_PROBLEM REQUIREMENTS_
Lines with "Henkerstochter": copy each one from the listing below.

_INPUT DATA_

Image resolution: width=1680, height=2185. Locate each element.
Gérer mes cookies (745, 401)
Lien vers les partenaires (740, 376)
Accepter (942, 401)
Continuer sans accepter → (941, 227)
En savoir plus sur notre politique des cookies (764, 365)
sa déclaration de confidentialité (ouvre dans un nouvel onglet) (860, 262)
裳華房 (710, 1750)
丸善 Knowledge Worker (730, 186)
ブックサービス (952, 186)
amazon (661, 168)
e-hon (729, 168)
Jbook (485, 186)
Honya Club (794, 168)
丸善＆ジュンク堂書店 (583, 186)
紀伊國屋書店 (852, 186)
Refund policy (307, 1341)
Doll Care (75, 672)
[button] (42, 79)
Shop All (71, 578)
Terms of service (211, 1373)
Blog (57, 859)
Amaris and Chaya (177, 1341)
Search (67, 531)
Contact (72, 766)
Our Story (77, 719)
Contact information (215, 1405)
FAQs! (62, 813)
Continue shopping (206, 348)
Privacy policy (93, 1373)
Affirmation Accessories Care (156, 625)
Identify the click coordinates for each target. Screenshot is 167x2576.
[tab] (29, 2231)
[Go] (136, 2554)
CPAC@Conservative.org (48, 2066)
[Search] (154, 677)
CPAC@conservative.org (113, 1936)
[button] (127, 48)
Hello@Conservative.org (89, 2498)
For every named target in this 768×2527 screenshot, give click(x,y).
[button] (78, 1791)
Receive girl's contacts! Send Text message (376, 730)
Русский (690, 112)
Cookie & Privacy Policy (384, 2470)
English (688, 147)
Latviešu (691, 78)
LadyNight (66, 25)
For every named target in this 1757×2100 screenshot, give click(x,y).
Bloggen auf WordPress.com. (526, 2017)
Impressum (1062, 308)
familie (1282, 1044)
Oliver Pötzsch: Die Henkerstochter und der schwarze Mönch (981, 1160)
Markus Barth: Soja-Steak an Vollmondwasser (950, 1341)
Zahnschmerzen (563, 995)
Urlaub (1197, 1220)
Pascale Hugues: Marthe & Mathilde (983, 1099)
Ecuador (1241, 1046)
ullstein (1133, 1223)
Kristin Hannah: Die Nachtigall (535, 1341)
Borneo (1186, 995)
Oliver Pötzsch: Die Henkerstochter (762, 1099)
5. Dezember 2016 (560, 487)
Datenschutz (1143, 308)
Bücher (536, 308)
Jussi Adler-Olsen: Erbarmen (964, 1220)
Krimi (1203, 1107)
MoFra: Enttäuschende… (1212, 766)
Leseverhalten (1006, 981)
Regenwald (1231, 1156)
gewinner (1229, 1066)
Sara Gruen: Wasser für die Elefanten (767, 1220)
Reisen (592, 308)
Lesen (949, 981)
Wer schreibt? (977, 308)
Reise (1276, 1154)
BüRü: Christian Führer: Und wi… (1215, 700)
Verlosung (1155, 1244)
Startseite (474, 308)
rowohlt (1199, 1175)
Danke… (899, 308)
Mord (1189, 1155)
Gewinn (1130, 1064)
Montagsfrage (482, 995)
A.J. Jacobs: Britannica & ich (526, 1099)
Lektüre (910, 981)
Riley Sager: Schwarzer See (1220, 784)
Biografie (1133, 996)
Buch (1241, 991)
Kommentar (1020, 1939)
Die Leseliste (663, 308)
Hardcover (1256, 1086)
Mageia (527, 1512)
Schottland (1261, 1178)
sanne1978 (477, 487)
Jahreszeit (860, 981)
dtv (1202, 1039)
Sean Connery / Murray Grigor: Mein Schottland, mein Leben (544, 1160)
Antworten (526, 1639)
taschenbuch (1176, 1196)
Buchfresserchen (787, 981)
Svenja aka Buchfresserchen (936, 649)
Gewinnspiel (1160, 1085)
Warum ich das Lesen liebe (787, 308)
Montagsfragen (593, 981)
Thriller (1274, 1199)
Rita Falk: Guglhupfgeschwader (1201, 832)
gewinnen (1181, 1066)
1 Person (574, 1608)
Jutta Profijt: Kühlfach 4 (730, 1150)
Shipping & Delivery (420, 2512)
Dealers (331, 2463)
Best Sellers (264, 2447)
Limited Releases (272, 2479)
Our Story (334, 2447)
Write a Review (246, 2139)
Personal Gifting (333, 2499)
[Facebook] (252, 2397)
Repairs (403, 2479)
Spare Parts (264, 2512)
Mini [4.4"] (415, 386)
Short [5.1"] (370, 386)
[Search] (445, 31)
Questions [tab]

_ANSWER SPACE_
Oliver Pötzsch: Die Henkerstochter und der schwarze Mönch (981, 1160)
Oliver Pötzsch: Die Henkerstochter (762, 1099)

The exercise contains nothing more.